The Stranraer and Wigtownshire Free Press is a local weekly newspaper based in Stranraer, Scotland, which primarily serves Stranraer and the Rhins area but also the broader Wigtownshire region.

Known locally as the "Free Press", it is officially published every Thursday but is distributed on Wednesday afternoons. It is the most popular newspaper in Wigtownshire with, at its peak, 92% of adults living within a thirty-minute drive of Stranraer reading the paper. As of 2024, around 2,300 copies are sold each week within the Wigtownshire region. Readership has been in steady decline compared to 7,500 copies per week around a decade ago. The paper has published a copy each week for the last years, only breaking its cycle for a six-month period during the COVID-19 pandemic.

The current Editor is Louise Kerr. The paper is written and produced in Stranraer by a small team of two journalists and printed in Cambuslang, Glasgow.

Previous reporters include Cameron Ritchie, Euan Maxwell, Nick Dowson, Jen Stout and Dan Palmer. Former Editors include Alan Hall and Conservative Party MP, John Cooper.

The paper features a rotating weekly column from a local politician, those who have previously written for the paper include Emma Harper, Alister Jack, Finlay Carson and Colin Smyth. Longstanding independent councillor, Willie Scobie is also known to regularly contribute with opinion write-ups.

_ _ _ _ _ _ _

• ACTIVITY: Rewrite the stretch of the newspaper text from "Known locally as" through "in Cambuslang, Glasgow.", swapping "Thursday" for "Friday". The listing that follows is not needed for anything here.

• EXTRACTED ENTRIES:
_ _ _ _ _ _ _

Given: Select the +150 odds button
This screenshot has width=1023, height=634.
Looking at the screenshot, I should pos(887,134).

_ _ _ _ _ _ _

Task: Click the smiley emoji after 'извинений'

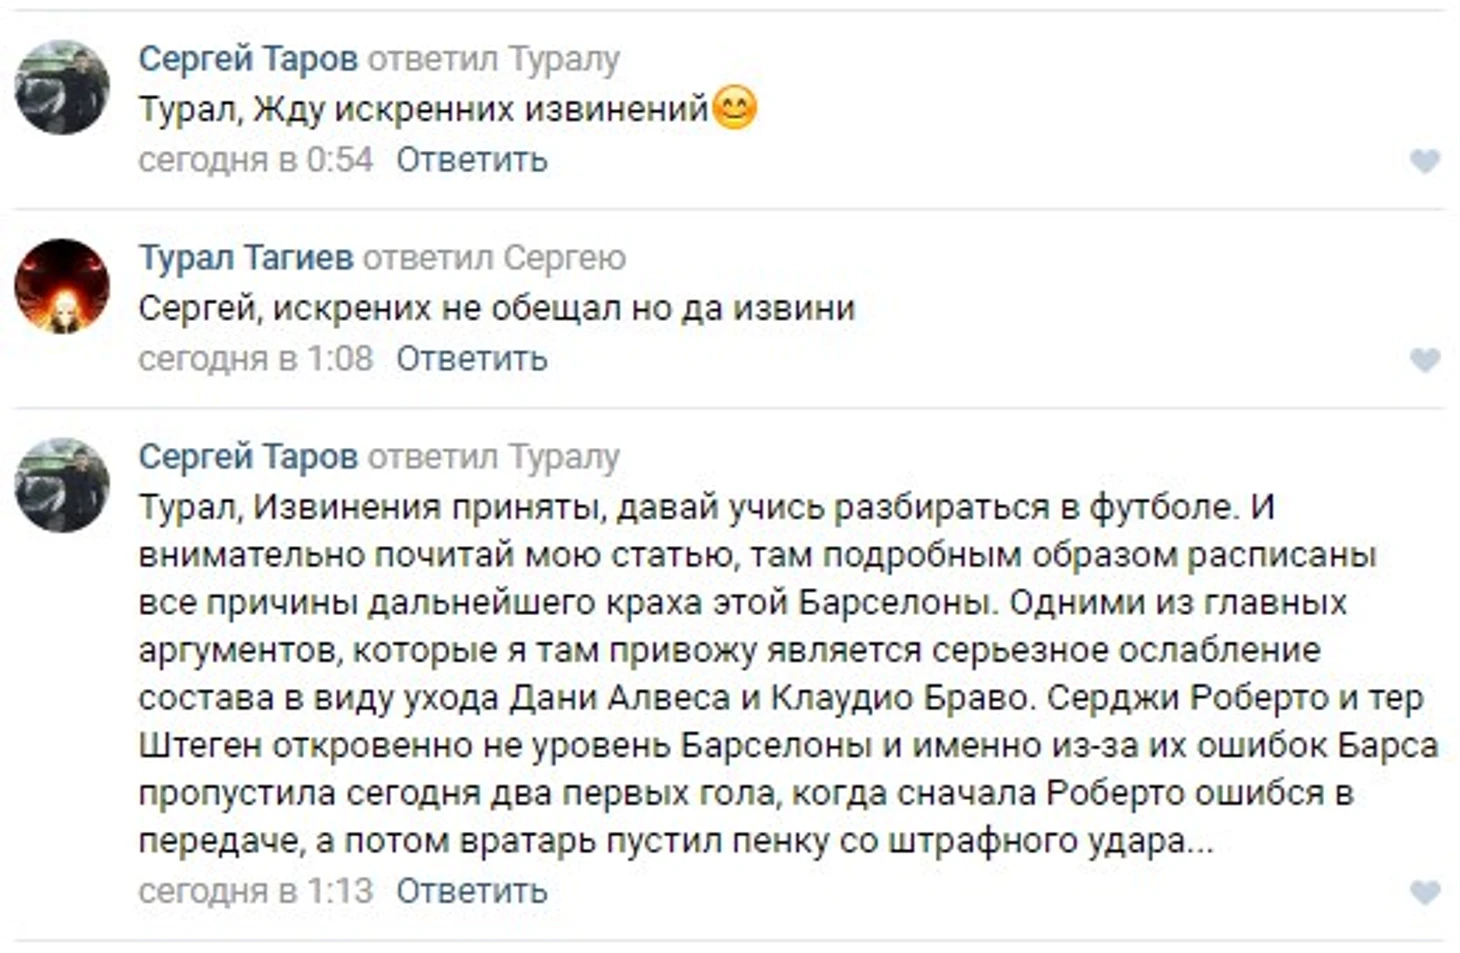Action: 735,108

_ _ _ _ _ _ _

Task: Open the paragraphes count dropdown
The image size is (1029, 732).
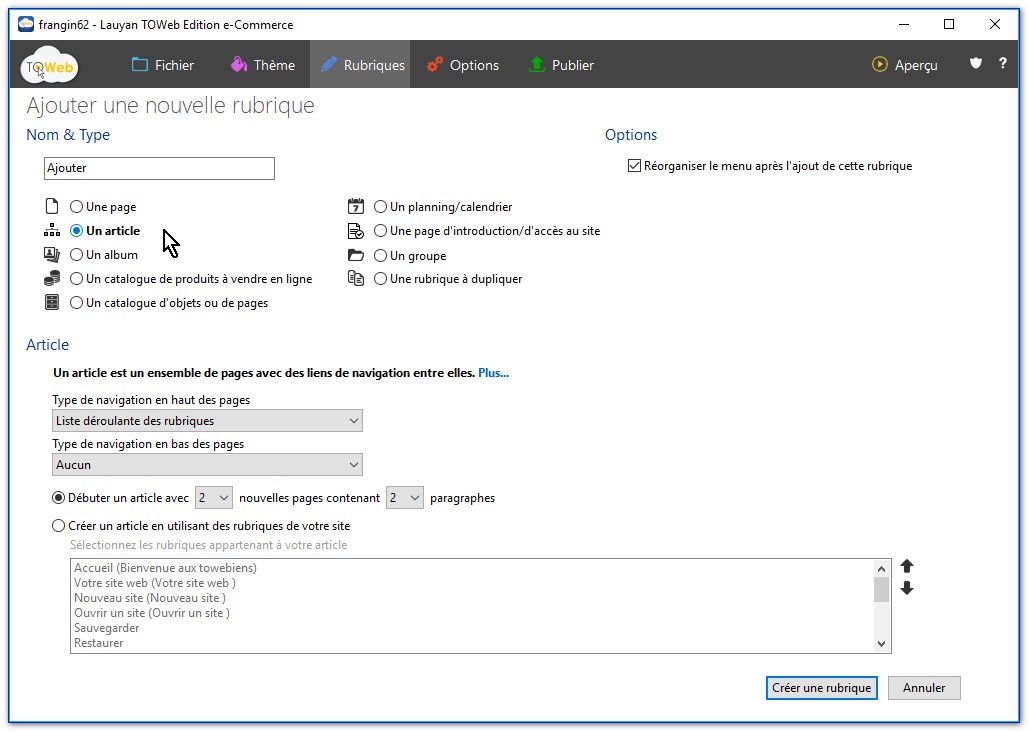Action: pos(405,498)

_ _ _ _ _ _ _

• TASK RESULT:
Known locally as the "Free Press", it is officially published every Friday but is distributed on Wednesday afternoons. It is the most popular newspaper in Wigtownshire with, at its peak, 92% of adults living within a thirty-minute drive of Stranraer reading the paper. As of 2024, around 2,300 copies are sold each week within the Wigtownshire region. Readership has been in steady decline compared to 7,500 copies per week around a decade ago. The paper has published a copy each week for the last years, only breaking its cycle for a six-month period during the COVID-19 pandemic.

The current Editor is Louise Kerr. The paper is written and produced in Stranraer by a small team of two journalists and printed in Cambuslang, Glasgow.